The developer utilities worth bookmarking are a Base64 encoder, a hash generator, a regex tester, a JWT decoder and a Unix timestamp converter. The one rule that matters: these tools handle tokens, payloads and credentials, so they must run client-side. A server-side JWT decoder is a credential-harvesting risk, whether or not it intends to be.
Last updated 17 July 2026 IST · Maintained by SnoopTool, a free online tools website with 165+ browser-based utilities.| Tool | Use it when | Note |
|---|---|---|
| Base64 | Reading an encoded payload | Encoding, not encryption |
| Hash Generator | Verifying a file or payload | SHA-256; avoid MD5 for security |
| UUID Generator | You need a unique ID | v4, from crypto.getRandomValues() |
| Regex Tester | A pattern isn't matching | Test before you ship it |
| JWT Decoder | A token is rejected | Check exp first |
| Timestamp Converter | A log shows 1752739200 | Seconds vs milliseconds |
| JSON Formatter | A payload won't parse | Gives error positions |
| URL Encoder | A query string breaks | Percent-encoding |
| HTTP Header Checker | Debugging cache or CORS | Live response headers |
Base64 is encoding, not encryption
This misunderstanding causes real breaches. Base64 is a reversible representation — anyone can decode it instantly with no key. It exists to move binary data safely through text channels, nothing more.
So: never Base64 a password and call it protected. Never assume a Base64 blob in a URL is opaque to users. If you've seen a Basic Auth header, that's base64(user:password) — which is exactly why Basic Auth requires HTTPS to be safe at all.
Same applies to JWTs. The payload is Base64url-encoded, not encrypted — anyone holding the token can read every claim. The signature stops tampering, not reading. Don't put secrets in JWT claims.
Which hash for which job
- SHA-256 — the default. File integrity, checksums, general-purpose hashing.
- MD5 — cryptographically broken since 2004 (practical collisions). Fine as a non-security checksum against accidental corruption; never for signatures or passwords.

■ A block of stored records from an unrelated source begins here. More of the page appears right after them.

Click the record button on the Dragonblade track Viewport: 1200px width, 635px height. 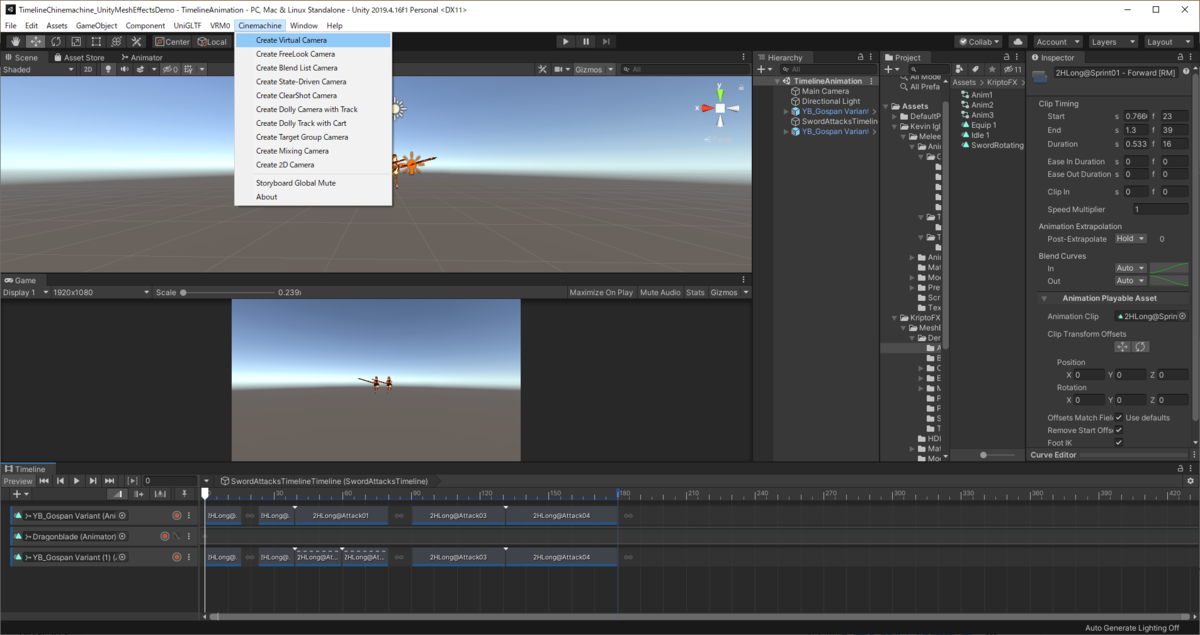click(x=165, y=537)
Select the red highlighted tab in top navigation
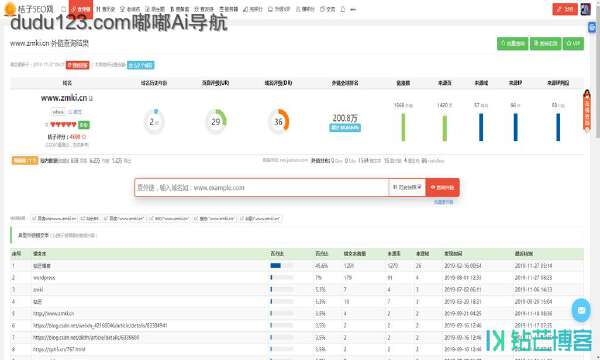 [81, 9]
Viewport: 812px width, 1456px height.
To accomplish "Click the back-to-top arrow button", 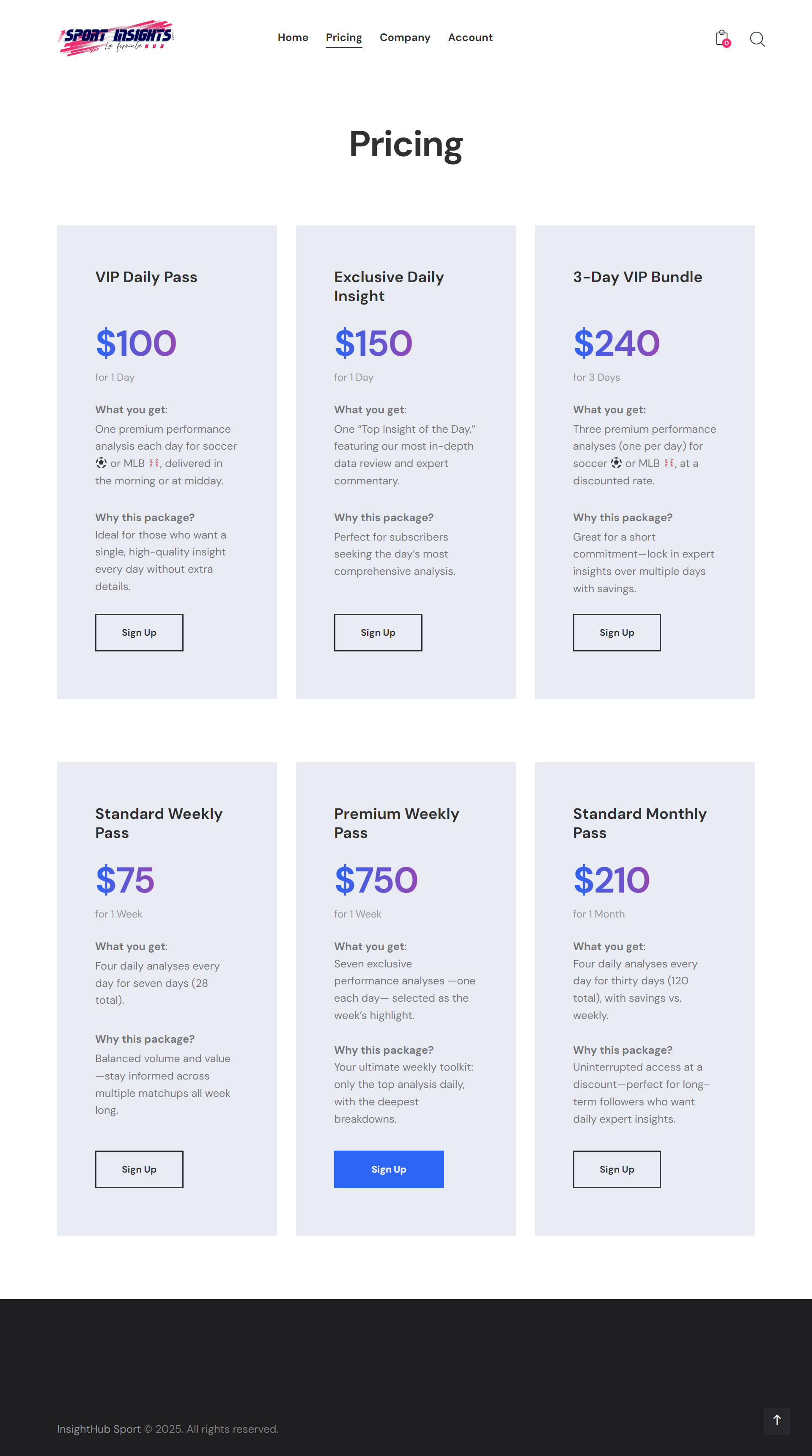I will (776, 1420).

- SHA-1 — also broken (SHAttered, 2017). Legacy only.
- bcrypt / argon2 — what passwords actually need. SHA-256 is too fast for password storage; attackers compute billions per second. Password hashing must be deliberately slow, and that's not a job for an online tool.
The seconds-vs-milliseconds trap
Unix timestamps come in two flavours and mixing them is a classic bug. Seconds (10 digits, e.g. 1752739200) is the Unix standard and what JWT exp uses. Milliseconds (13 digits) is what JavaScript's Date.now() returns.
Feed a seconds value into JavaScript and you land in January 1970. Feed milliseconds into a JWT exp and your token expires in the year 57,000 — effectively never, which is a security bug rather than a display bug. Count the digits: 10 = seconds, 13 = milliseconds. A timestamp converter handles both.
Tools used in this guide
Frequently asked questions
Is Base64 encryption?
No. Base64 is reversible encoding with no key — anyone can decode it instantly. It exists to carry binary data through text-only channels, not to protect anything. Never Base64 a password and treat it as secured. A Basic Auth header is literally base64(user:password), which is why Basic Auth is only safe over HTTPS.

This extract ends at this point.